## TO DO
1. According to the passage on transaction group replication, why does the async writer keep a transaction group in the intent log when one of its operations fails? Answer in one to three sentences.
2. Pick up the passage on transaction group replication after its final sentence and carry it forward.

## PAGE TEXT
_ _ _

On indication that any of the operations failed, the async writer
322 may log the failure to the intent log 318 and does not remove
the transaction group from the log. In this manner, once a
transaction group has been recorded by intent log writer 318, it is
removed only after is has been replicated to backend object
storage.
[0045] Maintaining general chronological order is required to
prevent file system namespace corruption. However, some
modifications to the serialized sequencing of transaction group
replication may improve I/O responsiveness and reduce network
traffic levels while maintaining namespace integrity. In an aspect,
async writer 322 interacts with dependency agent 324 to increase
replication throughput by altering the otherwise serialized
sequencing. Dependency agent 324 determines relationships, such as
namespace dependencies, between transaction groups to determine
whether and in what manner to modify the otherwise serially
chronological sequencing of transaction group replication. For
example, if dependency agent 324 detects that chronologically
consecutive transactions groups, TG.sub.n and TG.sub.n+1, do not
share a namespace dependency (i.e., are orthogonal), dependency
agent 324 may provide both action groups for concurrent replication
by async writer 322. As another example, if dependency agent 324
detects that multiple transaction groups are writes to the same
inode object, the transaction groups may be coalesced into a single
write operation to backend storage.

_ _ _

## STORED RECORDS
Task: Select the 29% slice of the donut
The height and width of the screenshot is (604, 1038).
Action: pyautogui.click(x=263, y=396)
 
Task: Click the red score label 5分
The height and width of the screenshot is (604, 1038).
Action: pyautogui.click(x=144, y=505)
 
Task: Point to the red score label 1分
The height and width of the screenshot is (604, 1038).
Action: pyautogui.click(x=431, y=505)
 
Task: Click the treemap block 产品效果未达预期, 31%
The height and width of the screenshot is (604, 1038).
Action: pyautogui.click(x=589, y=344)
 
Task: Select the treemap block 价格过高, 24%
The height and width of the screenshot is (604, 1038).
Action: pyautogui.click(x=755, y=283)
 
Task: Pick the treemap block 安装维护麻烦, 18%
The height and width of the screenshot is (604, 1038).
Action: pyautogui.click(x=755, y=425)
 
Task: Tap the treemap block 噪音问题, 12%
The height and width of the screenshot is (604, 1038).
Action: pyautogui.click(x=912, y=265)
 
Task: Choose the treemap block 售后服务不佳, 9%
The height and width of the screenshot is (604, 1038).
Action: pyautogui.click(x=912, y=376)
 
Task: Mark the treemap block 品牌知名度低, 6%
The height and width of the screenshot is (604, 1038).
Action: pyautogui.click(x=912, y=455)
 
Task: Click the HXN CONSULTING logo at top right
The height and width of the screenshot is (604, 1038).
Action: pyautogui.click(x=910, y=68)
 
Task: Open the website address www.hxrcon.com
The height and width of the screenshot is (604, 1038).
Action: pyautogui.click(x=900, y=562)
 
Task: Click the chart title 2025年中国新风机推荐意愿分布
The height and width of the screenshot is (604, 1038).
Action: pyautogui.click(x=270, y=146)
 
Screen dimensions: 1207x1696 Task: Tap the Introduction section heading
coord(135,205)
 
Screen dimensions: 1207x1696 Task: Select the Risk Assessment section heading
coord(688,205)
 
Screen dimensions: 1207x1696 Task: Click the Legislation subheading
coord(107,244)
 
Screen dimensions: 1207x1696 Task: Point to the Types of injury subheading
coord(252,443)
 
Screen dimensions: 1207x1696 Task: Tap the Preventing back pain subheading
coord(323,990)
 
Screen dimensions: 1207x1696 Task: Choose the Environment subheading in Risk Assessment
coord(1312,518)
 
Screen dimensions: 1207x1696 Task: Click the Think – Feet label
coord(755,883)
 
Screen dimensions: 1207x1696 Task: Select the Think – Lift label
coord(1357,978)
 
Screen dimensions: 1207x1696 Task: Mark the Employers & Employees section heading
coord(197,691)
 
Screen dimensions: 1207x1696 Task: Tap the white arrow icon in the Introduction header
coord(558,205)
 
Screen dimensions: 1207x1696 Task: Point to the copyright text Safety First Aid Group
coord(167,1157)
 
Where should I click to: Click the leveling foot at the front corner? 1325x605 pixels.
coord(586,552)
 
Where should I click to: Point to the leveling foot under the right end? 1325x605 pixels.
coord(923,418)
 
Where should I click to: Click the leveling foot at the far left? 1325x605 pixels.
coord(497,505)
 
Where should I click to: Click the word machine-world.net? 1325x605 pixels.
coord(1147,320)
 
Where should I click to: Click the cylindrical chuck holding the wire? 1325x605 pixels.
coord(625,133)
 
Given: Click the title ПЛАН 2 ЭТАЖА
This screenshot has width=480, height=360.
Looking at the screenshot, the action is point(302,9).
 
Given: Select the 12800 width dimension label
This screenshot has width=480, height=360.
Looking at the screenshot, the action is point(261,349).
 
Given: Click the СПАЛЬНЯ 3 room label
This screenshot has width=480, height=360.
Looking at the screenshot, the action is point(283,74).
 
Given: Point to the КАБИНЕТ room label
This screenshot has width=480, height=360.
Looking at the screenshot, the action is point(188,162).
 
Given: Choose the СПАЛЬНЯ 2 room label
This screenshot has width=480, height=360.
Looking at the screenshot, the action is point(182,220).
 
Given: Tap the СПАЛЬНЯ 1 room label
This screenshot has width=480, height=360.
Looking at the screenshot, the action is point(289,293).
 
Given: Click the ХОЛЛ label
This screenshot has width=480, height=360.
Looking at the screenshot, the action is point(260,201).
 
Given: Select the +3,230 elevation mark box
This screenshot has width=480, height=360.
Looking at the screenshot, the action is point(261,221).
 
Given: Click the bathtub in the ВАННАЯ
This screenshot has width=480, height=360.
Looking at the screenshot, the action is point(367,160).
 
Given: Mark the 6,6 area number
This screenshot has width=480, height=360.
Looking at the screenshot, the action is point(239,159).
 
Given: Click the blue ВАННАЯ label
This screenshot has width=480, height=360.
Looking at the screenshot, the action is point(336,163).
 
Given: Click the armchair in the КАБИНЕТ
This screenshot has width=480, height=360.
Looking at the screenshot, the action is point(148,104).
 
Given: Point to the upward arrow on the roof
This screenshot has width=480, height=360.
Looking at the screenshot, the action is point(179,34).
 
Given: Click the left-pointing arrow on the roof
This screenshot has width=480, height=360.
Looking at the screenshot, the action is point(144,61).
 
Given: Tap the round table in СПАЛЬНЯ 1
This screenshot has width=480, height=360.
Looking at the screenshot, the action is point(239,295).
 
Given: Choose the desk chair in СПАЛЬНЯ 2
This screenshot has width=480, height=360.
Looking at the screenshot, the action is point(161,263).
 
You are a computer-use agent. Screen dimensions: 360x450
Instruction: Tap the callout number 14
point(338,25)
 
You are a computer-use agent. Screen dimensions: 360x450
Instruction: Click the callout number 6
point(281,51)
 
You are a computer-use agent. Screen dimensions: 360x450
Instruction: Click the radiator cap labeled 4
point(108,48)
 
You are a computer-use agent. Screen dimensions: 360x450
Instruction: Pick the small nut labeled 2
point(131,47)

_ _ _

## RESPONSES
1. The async writer logs the failure and leaves the transaction group in the intent log. This ensures that a transaction group, once recorded by the intent log writer, is removed only after it has been replicated to backend object storage.

2.
[0046] The intent log within database 310 is recorded in
non-volatile storage media in and committed atomically in order to
ensure namespace consistency. However, if the non-volatile storage
device failure occurs during attempted atomic commitment of a
transaction group that includes one or more object-based operations
that modify the namespace, the object store namespace may be left
inconsistent. In some embodiments, the replicating/committing of
the transaction groups is modified to account for potential
namespace modifications effectuated by one or more of the
constituent object-based operations. In some embodiments, the
components of the OSFS cache may determine, for each transaction
group, whether the transaction group modifies the file system
namespace. For example, a transaction group corresponding to a
mkdir file system command is implemented as the following set of
object-based operations: an update-parent-object with metadata; a
create child inode object; and a create namespace object. The
creation of the inode object and the creation of the namespace
object each modify the file system namespace.
[0047] In an embodiment, intent log writer 318 may initially
determine whether the transaction group modifies the file system
namespace and may identify each transaction group accordingly
within a namespace operations table 313. For example, intent log
write 318 may be configured to recognize specified types of
object-based operations as modifying an object namespace. In
response to determining that a transaction group modifies the file
system namespace, intent log writer 318 may record a namespace
modifier flag in association with one or more transaction groups
within namespace operations table 313.
[0048] Replication engine 320 may be configured to process
namespace modifier transaction during replication/commitment.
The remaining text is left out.